Ekonom senior INDEF Faisal Basri, mengatakan kurangnya pasokan pangan, terlihat dari impor yang terus dilakukan untuk beberapa komoditas pangan. Padahal lahan pertanian Indonesia cukup luas.

Menurut Faisal Basri, impor  pangan Indonesia dari China cukup besar. Jangankan untuk bahan pangan pokok seperti beras, Faisal membeberkan Indonesia juga impor sayur dan buah dari China. Bahkan untuk sayur hampir 67,5%. Hal tersebut diperkuat pernyataan, Direktur Jenderal Hortikultura Kementerian Pertanian ( Kementan) Prihasto Setyanto mengatakan, angka tersebut didominasi oleh komoditas sayur-sayuran yang pasokannya memang masih perlu dibantu oleh impor, seperti bawang putih dan kentang industri..

Terlebih lagi yang juga miris Kementerian Koordinator Maritim dan Investasi (Kemenko Marves) mengatakan, terjadi kenaikan kebutuhan garam di 2020, yang tadinya hanya berkisar 3 juta – 4,2 juta ton kini menjadi 4,5 juta ton..
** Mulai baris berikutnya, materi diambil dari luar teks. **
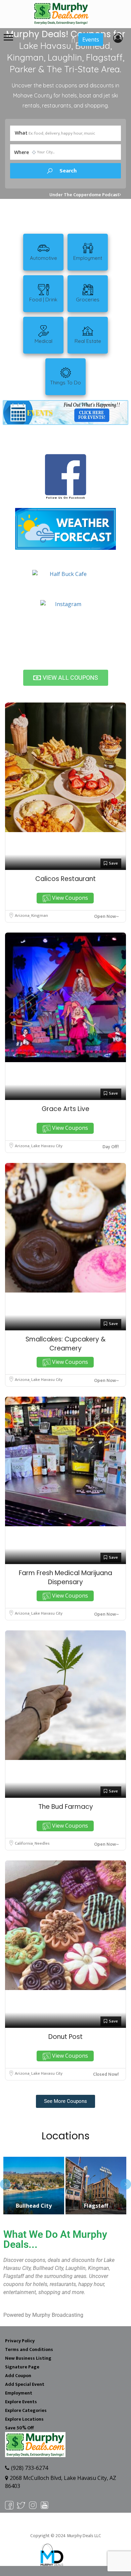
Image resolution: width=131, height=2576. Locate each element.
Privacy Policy (20, 2341)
Negara sebesar Indonesia sudah seyogianya punya strategi yang namanya energy security, food security, dan health security. Sangat menyedihkan jika negara sebesar Indonesia 90% bahan bakunya dari luar negeri untuk industri obat, sama juga alat kesehatan mayoritas dari luar negeri,” ungkap Erick melalui live streaming di akun Instagram miliknya, Kamis (16/4/2020).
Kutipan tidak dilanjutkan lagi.